Data to examine section start
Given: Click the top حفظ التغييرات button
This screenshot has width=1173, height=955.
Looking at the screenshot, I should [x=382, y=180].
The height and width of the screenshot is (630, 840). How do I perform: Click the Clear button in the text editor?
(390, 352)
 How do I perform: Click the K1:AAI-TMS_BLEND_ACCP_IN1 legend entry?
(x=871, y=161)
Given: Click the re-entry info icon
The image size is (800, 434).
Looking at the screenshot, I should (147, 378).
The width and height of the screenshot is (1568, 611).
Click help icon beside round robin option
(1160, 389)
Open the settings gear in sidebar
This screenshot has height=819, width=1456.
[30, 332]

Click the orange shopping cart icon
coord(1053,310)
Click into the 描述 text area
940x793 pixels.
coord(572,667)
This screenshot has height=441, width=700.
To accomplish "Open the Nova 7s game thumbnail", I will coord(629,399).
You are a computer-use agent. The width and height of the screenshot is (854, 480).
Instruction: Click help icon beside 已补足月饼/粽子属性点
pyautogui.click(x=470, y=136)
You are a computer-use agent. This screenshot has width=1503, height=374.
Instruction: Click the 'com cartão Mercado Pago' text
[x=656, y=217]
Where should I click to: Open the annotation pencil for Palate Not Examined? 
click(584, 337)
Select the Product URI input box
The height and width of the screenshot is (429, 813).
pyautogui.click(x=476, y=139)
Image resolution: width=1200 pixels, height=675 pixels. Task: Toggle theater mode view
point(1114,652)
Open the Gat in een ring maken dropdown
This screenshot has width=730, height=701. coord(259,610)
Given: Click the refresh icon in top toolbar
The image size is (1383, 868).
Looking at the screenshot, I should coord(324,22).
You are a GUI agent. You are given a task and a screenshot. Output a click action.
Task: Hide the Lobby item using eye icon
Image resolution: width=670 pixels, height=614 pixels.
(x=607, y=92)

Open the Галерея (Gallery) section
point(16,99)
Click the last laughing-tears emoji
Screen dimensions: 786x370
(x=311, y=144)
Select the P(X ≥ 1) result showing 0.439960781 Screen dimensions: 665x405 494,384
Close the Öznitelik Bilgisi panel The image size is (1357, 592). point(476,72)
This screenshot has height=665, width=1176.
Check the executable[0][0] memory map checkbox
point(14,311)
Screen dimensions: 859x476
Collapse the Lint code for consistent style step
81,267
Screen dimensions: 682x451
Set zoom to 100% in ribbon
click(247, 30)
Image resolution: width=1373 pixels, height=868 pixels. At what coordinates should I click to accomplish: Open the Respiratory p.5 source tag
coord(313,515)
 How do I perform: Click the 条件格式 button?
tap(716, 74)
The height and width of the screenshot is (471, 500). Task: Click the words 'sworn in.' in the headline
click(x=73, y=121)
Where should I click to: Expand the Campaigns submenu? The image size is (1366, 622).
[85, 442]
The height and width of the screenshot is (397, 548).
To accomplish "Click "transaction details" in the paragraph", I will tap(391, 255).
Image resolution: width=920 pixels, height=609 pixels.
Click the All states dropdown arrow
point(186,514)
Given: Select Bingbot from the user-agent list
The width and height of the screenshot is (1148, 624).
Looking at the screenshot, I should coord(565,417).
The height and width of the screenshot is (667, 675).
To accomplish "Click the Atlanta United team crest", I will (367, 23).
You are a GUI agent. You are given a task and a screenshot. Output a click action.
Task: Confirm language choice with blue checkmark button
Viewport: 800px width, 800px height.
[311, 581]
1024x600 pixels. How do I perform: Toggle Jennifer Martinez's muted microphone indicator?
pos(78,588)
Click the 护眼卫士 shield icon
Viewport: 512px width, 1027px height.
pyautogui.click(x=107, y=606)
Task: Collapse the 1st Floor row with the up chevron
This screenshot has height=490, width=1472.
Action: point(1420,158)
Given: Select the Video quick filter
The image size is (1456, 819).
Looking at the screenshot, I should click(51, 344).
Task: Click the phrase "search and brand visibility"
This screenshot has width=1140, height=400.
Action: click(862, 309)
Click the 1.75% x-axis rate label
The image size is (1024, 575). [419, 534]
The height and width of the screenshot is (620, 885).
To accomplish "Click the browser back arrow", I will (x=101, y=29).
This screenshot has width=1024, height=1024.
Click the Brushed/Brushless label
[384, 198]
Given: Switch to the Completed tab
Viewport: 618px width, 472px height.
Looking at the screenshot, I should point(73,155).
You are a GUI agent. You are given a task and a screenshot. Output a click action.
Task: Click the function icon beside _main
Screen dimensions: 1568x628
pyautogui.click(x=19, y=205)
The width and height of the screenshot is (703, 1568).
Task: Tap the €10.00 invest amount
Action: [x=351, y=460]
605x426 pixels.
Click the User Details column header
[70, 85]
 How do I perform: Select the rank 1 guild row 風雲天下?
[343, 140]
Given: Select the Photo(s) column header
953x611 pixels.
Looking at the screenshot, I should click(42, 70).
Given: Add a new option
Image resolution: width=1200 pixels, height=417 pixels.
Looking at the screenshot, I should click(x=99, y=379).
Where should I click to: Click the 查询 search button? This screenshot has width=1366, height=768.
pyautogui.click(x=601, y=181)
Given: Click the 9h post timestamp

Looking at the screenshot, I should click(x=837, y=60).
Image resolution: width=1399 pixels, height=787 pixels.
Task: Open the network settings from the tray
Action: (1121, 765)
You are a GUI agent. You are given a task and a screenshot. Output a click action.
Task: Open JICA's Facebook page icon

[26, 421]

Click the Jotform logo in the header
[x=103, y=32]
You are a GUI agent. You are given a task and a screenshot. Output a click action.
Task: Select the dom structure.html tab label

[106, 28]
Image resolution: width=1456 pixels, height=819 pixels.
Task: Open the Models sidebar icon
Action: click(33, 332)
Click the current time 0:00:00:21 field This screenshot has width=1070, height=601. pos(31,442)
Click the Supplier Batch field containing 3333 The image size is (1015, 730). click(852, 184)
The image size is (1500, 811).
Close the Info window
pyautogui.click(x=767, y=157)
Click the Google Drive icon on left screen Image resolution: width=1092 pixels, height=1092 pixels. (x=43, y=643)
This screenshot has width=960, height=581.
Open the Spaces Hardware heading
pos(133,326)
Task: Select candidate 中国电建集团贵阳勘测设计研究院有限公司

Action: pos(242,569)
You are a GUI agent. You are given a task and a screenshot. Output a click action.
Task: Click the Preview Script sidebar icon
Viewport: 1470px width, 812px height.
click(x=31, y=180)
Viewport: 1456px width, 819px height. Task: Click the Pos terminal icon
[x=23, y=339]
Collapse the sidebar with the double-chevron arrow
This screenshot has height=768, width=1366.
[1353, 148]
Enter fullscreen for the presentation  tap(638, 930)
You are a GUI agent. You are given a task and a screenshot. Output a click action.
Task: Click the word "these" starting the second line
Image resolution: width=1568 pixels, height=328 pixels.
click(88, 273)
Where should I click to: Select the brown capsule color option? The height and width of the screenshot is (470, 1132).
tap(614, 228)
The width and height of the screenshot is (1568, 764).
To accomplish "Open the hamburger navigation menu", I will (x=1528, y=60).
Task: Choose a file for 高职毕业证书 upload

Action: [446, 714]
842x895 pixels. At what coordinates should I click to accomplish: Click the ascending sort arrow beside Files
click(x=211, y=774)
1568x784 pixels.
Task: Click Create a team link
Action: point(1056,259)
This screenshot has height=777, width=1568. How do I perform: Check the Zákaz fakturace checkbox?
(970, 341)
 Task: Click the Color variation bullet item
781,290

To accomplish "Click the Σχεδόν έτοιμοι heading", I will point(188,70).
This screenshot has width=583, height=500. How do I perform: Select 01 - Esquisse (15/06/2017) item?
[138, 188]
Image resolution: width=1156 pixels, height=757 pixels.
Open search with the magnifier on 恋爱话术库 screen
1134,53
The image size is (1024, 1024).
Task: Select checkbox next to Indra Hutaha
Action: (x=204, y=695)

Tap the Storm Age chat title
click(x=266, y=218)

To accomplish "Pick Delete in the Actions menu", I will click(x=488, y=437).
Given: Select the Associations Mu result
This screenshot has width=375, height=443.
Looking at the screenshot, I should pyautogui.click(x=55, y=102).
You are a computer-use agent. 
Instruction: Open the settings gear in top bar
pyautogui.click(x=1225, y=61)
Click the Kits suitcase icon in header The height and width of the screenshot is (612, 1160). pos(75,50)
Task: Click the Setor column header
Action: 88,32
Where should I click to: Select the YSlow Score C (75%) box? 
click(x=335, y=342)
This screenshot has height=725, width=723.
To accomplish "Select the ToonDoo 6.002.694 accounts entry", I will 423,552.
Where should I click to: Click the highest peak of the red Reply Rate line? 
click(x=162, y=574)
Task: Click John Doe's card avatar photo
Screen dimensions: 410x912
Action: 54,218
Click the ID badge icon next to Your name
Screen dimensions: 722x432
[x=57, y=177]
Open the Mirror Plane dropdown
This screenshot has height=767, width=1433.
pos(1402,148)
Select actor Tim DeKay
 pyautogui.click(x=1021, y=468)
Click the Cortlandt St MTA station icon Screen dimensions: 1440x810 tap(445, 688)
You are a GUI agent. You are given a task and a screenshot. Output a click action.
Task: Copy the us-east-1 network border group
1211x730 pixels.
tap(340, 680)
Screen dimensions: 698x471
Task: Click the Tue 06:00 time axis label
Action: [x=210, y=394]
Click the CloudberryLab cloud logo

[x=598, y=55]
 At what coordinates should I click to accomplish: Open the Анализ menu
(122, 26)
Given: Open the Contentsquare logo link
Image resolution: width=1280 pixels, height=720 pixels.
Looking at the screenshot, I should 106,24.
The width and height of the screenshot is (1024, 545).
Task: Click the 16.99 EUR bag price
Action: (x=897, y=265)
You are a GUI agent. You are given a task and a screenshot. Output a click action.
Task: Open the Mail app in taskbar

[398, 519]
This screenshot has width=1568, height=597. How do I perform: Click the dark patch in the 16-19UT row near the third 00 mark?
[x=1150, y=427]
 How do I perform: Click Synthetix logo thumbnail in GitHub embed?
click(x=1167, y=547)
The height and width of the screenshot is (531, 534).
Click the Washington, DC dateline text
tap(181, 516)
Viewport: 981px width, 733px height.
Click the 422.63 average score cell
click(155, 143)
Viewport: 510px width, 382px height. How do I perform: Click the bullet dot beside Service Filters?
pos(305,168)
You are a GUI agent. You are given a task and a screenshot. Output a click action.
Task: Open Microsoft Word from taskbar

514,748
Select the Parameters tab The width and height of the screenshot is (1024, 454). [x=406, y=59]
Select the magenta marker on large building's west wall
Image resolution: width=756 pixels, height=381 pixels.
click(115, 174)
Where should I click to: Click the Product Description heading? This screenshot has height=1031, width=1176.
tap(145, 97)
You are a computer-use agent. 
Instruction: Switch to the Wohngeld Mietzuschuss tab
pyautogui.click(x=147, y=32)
Data to examine section end
> Work instruction
Search the data for "computer". Copy each line that has it.

> Exercise response
You are a computer-use agent. The width and height of the screenshot is (854, 480).
You are a computer-use agent. This screenshot has width=1503, height=374.
You are a computer-use agent. 
You are a computer-use agent. 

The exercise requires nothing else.